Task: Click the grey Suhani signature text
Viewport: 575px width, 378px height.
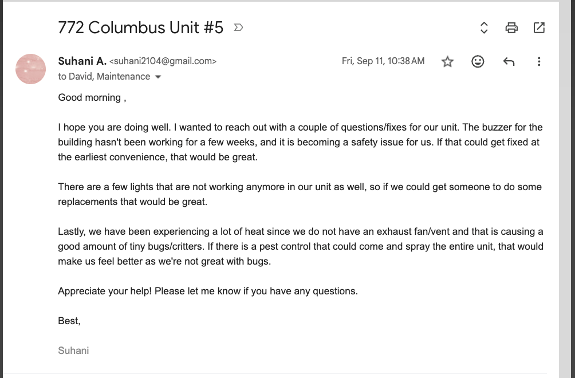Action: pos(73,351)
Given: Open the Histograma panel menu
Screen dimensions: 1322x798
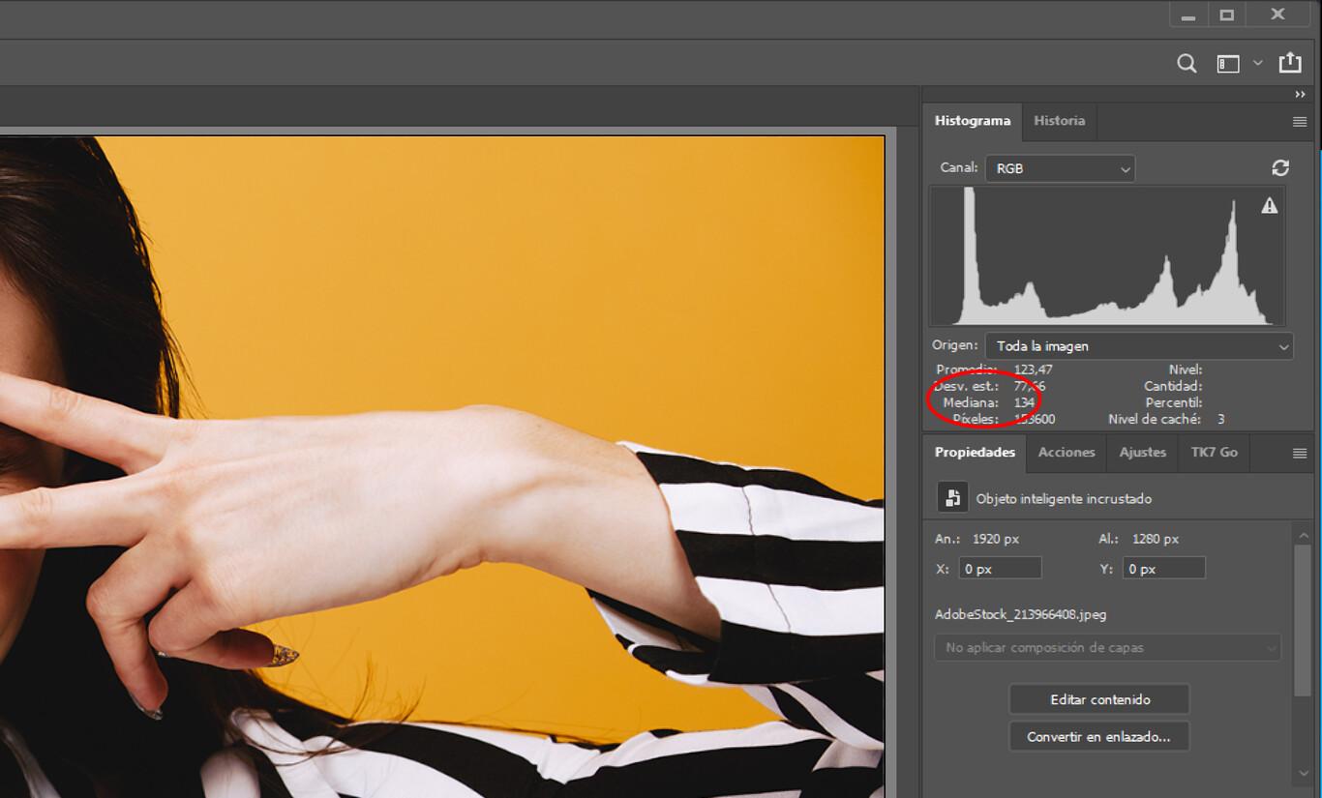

WHAT YOU NEED TO DO:
Although the records contain pictures, return only their text, exactly as written.

SOLUTION TO THIS TASK:
Task: Click the grey Suhani signature text
Viewport: 575px width, 378px height.
Action: pos(73,351)
Given: Open the Histograma panel menu
Screen dimensions: 1322x798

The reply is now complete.